(What the exercise asks)
Images appear in the records below; leave them out and repeat everything else exactly.

(Dataset)
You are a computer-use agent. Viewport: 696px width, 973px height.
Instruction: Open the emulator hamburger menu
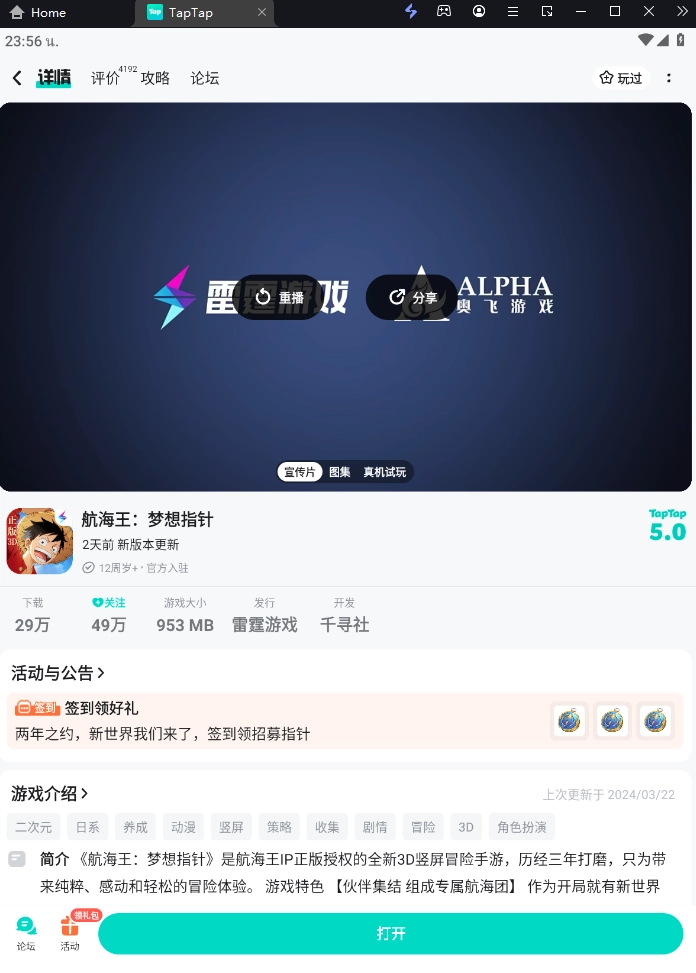513,11

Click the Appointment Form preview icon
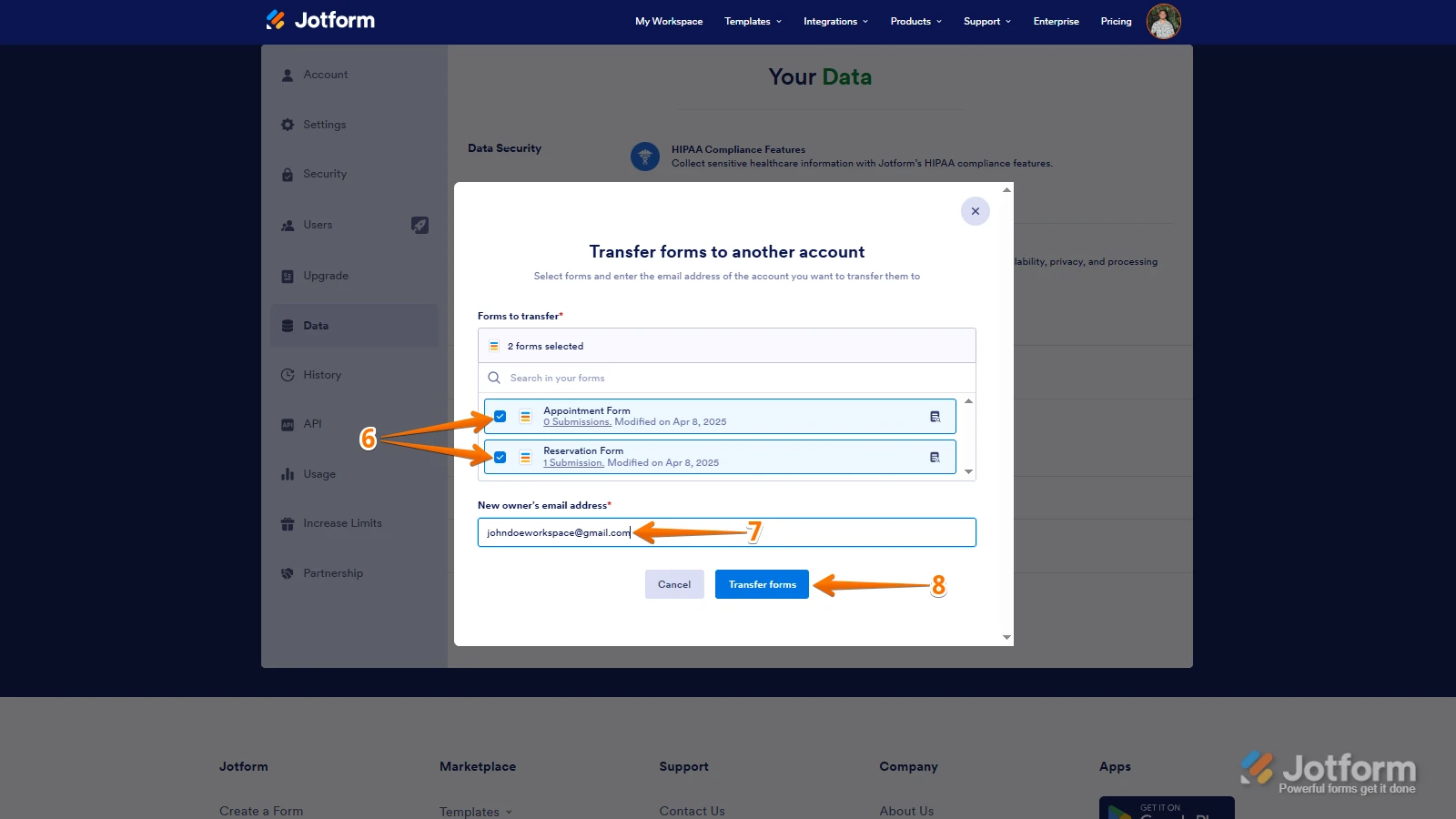pos(935,417)
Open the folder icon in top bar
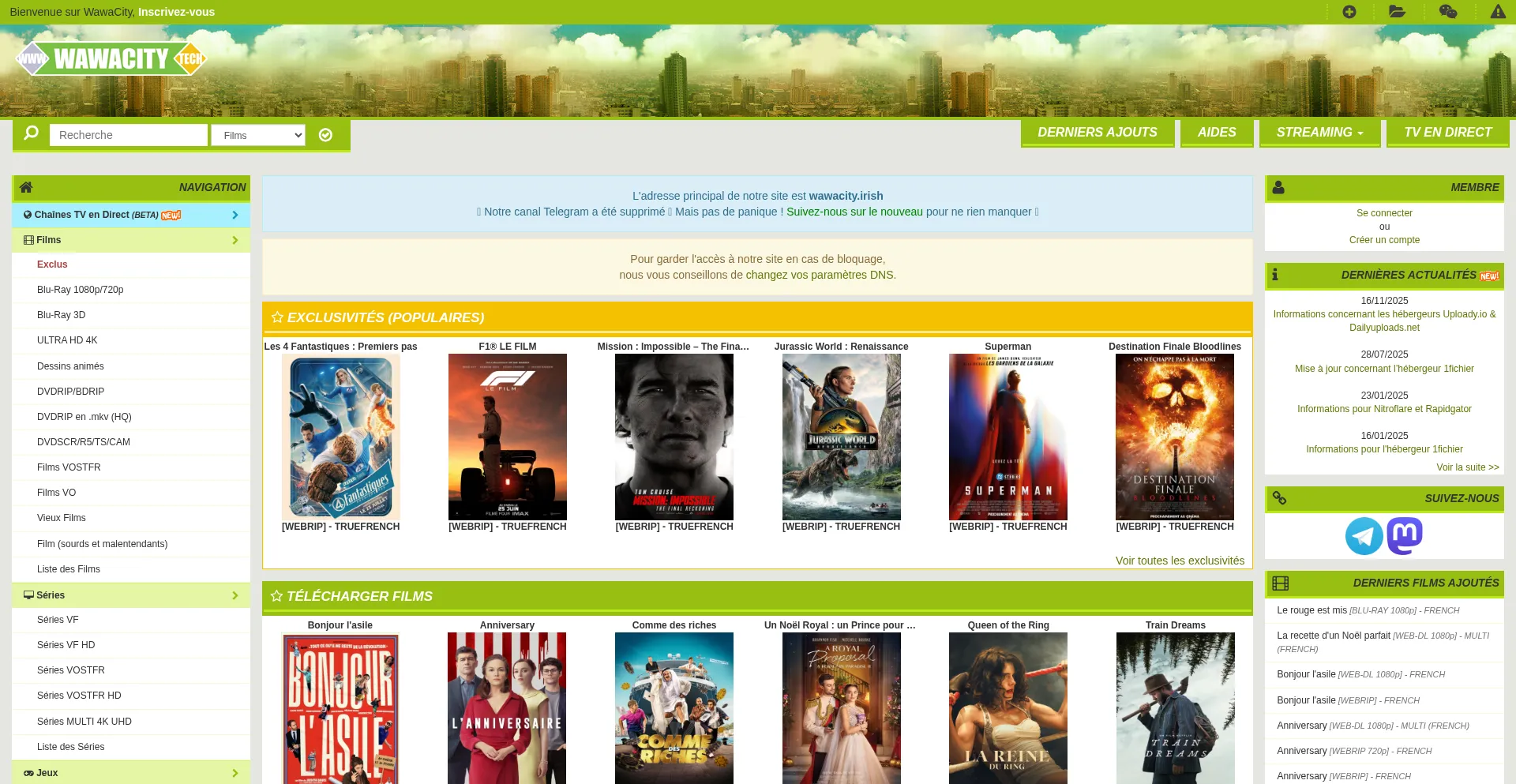 click(x=1397, y=12)
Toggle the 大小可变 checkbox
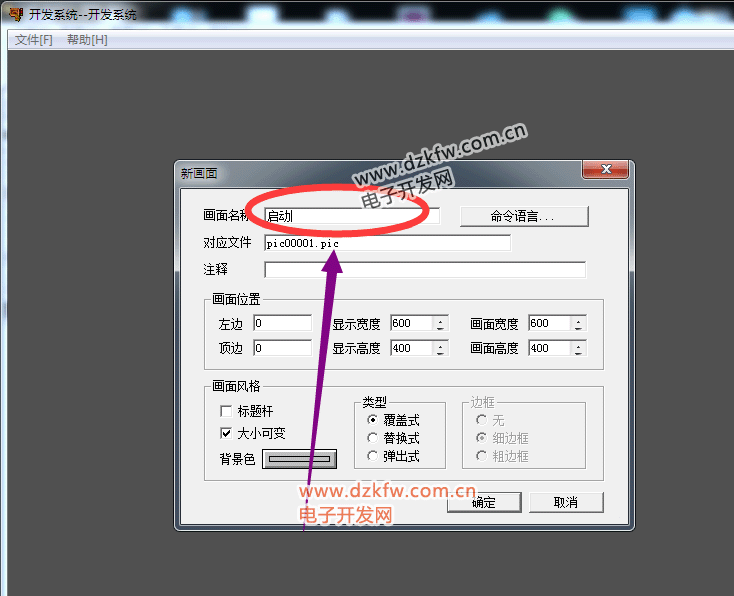 [226, 433]
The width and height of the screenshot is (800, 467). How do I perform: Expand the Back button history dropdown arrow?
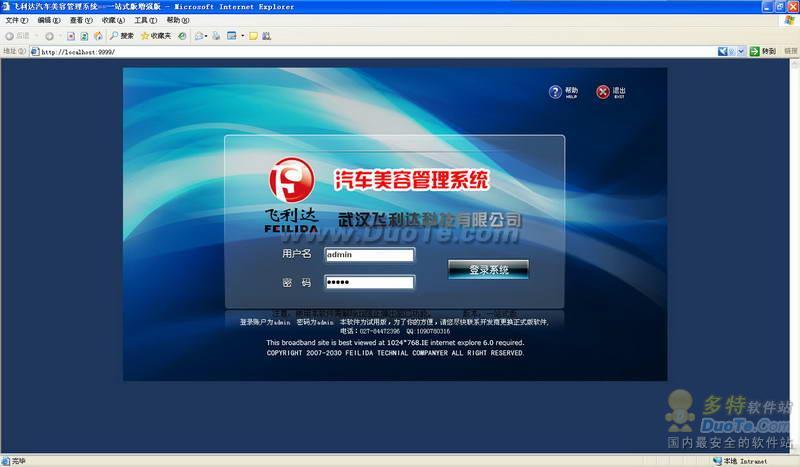tap(35, 36)
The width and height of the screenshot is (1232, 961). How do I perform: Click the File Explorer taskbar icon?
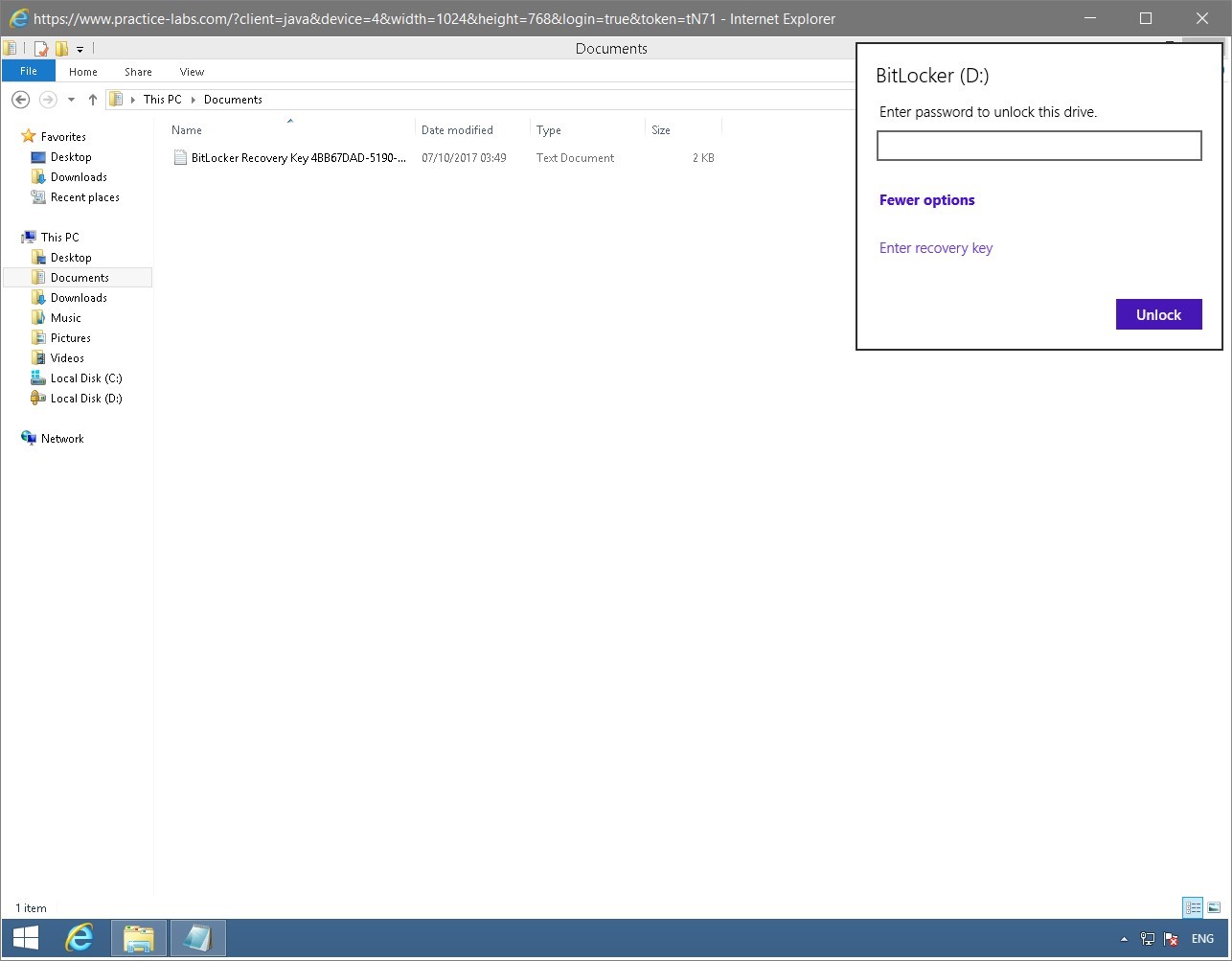pyautogui.click(x=138, y=938)
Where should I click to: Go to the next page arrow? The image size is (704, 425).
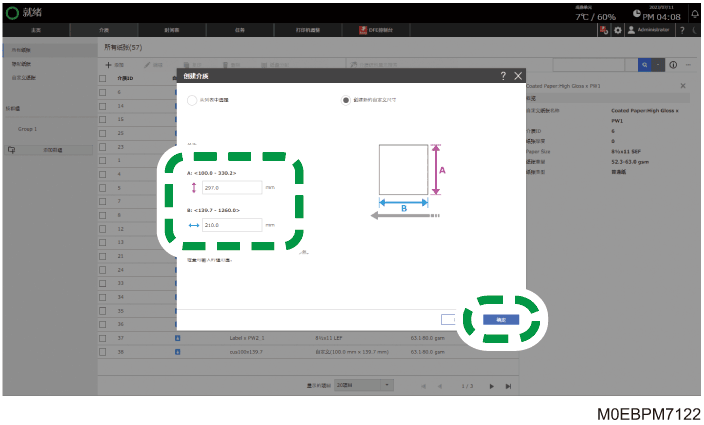[x=492, y=386]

(Output for this task)
You are a computer-use agent. Viewport: 696px width, 973px height.
Instruction: Open the emulator hamburger menu
513,11

Click the Appointment Form preview icon
pos(935,417)
Open the folder icon in top bar
 click(x=1397, y=12)
Toggle the 大小可变 checkbox
 [226, 433]
The width and height of the screenshot is (800, 467). How do I perform: Expand the Back button history dropdown arrow?
tap(35, 36)
The width and height of the screenshot is (1232, 961). How do I perform: Click the File Explorer taskbar icon?
pyautogui.click(x=138, y=938)
Where should I click to: Go to the next page arrow? The image size is (704, 425).
[x=492, y=386]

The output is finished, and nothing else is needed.